To describe the process of cooking powder cocaine into crack cocaine: “Chef up.”
Discussions about what was available for purchase: “four half B’s and eight forty wops,” which police interpret as four half-balls and eight packages of cocaine worth $40.
Code for heroin and cocaine: “Ten cups of coffee and white tea.”
One drug deal allegedly involved a Tim Hortons coffee cup handed over at a local Walmart. Police believe the cup contained a sample of cocaine.
It will be up to prosecutors to prove in a court of law, and beyond a reasonable doubt, that the alleged members of the Dixon City Bloods were actually talking about drugs — or guns for that matter — on some of those thousands of calls.
The family members and friends of the accused swear their loved ones are innocent.
Nura Hersi, 22, married Mohamed Siad (Soya) just a few weeks before he was arrested in the Project Traveller raids. In a recent conversation with the Star, she suggested her husband had been charged because he has the same name as another man.
About two weeks after Anthony Smith’s death, Ayanle Omar was discussing a gangster’s life in a phone call with a woman.
“Five n-----s” were “going down” for Smith’s death, he said, according to a summary of a call in the police documents.
He talked about heading to Alberta before the summer ended with five “habuts” (yet another word police believe means guns) and four “bricks” (a word police interpret to mean kilograms).

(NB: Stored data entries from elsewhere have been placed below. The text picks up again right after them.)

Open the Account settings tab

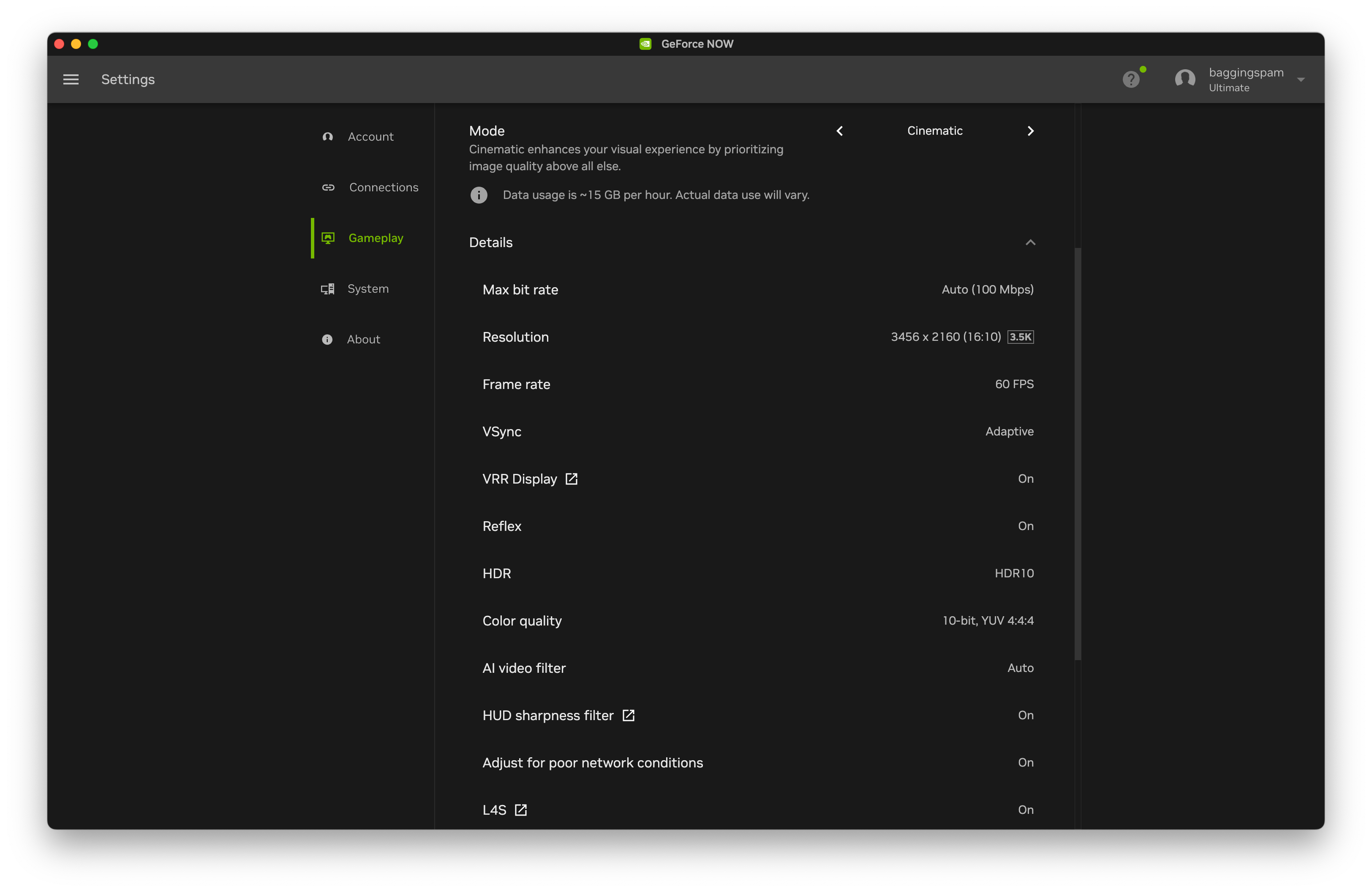pyautogui.click(x=370, y=136)
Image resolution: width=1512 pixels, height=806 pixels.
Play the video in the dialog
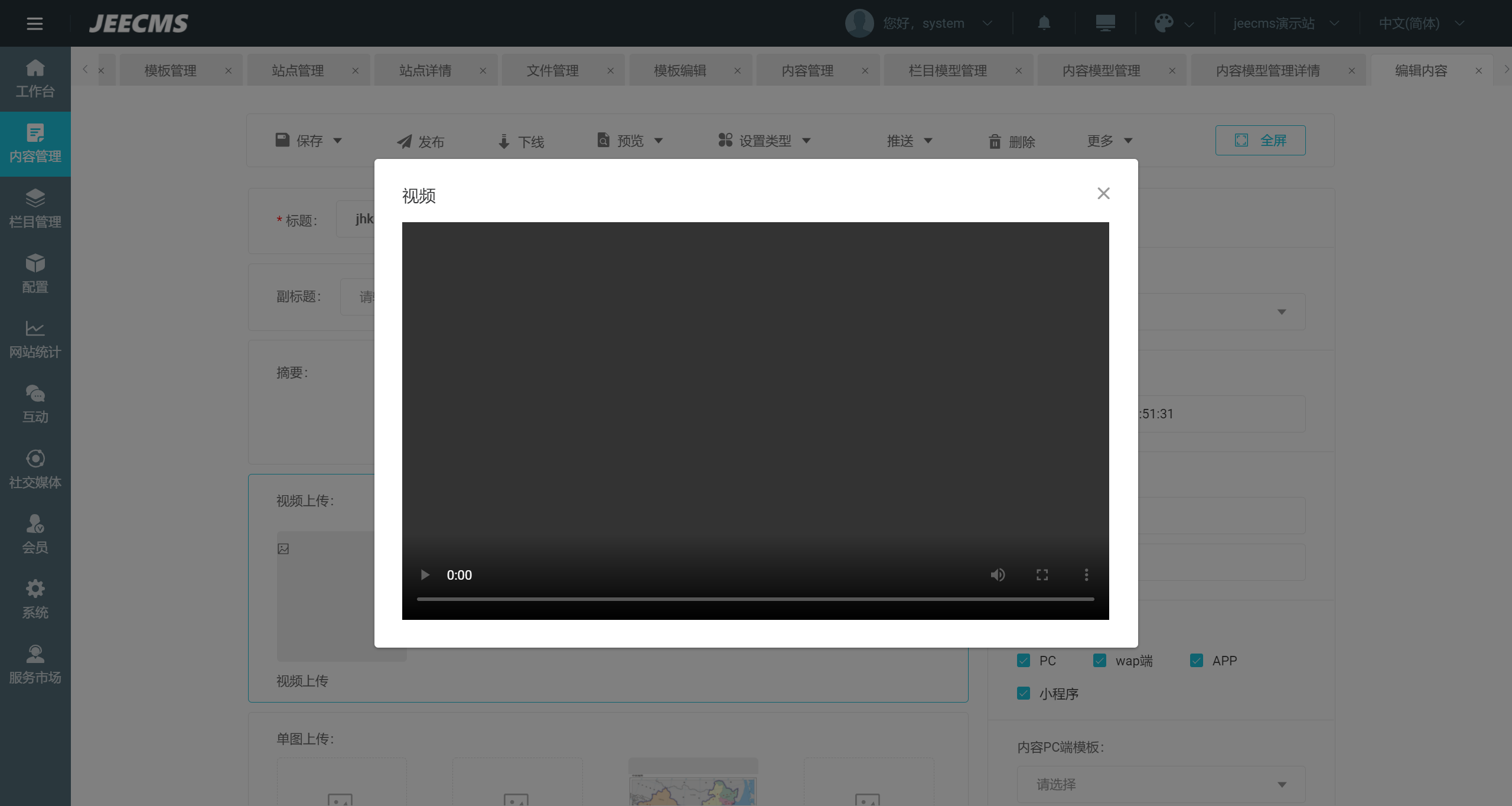pos(425,575)
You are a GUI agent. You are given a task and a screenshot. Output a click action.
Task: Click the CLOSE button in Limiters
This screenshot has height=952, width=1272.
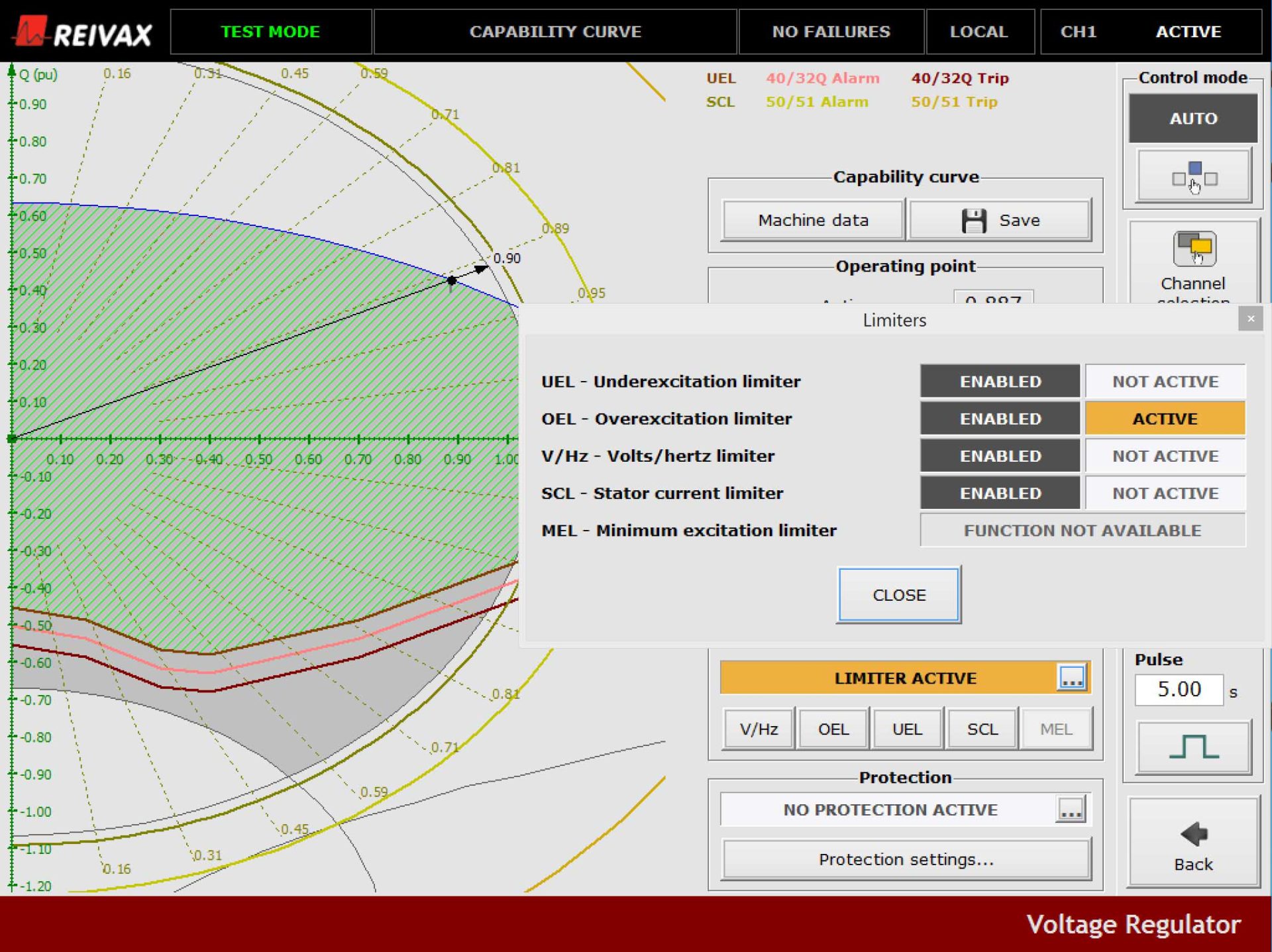(898, 595)
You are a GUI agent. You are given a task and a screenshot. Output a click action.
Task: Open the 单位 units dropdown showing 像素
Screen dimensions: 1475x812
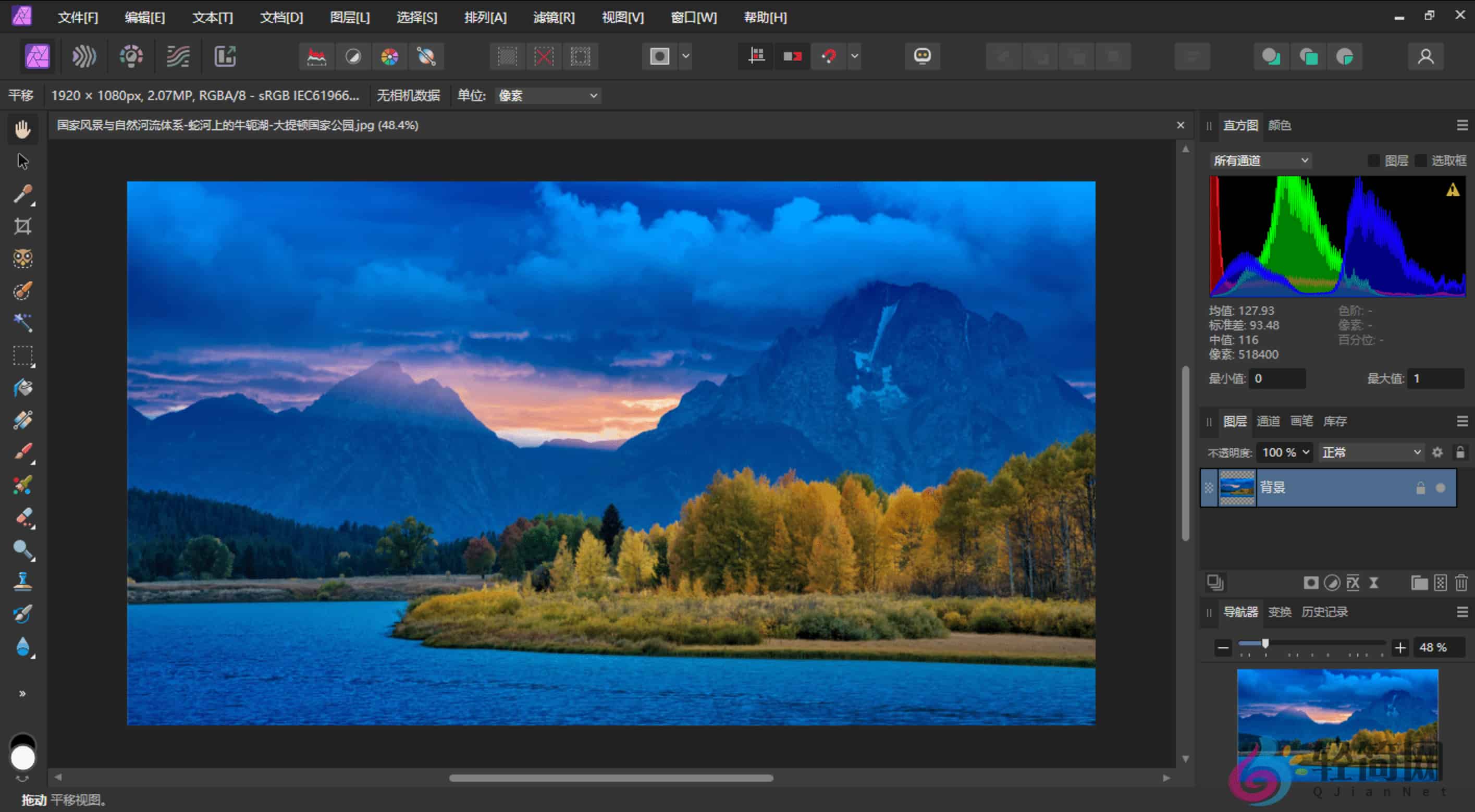[547, 95]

He planned to take all his money out of his account and worried that he was “too hot.”
He was sleeping with a “gori” in his room.
“If the door kicks in, I have to worry about my own s---,” he said to the woman.
A few weeks after that, police allege Omar stabbed another man during a fight.
A month later, on June 14, 2013, the doors of all the accused were kicked in, with police in riot gear using battering rams and flash bangs. Roughly 50 people arrested in the Project Traveller raids. About half are out on bail. The rest, including the players mentioned in this story, remain behind bars awaiting their day in court.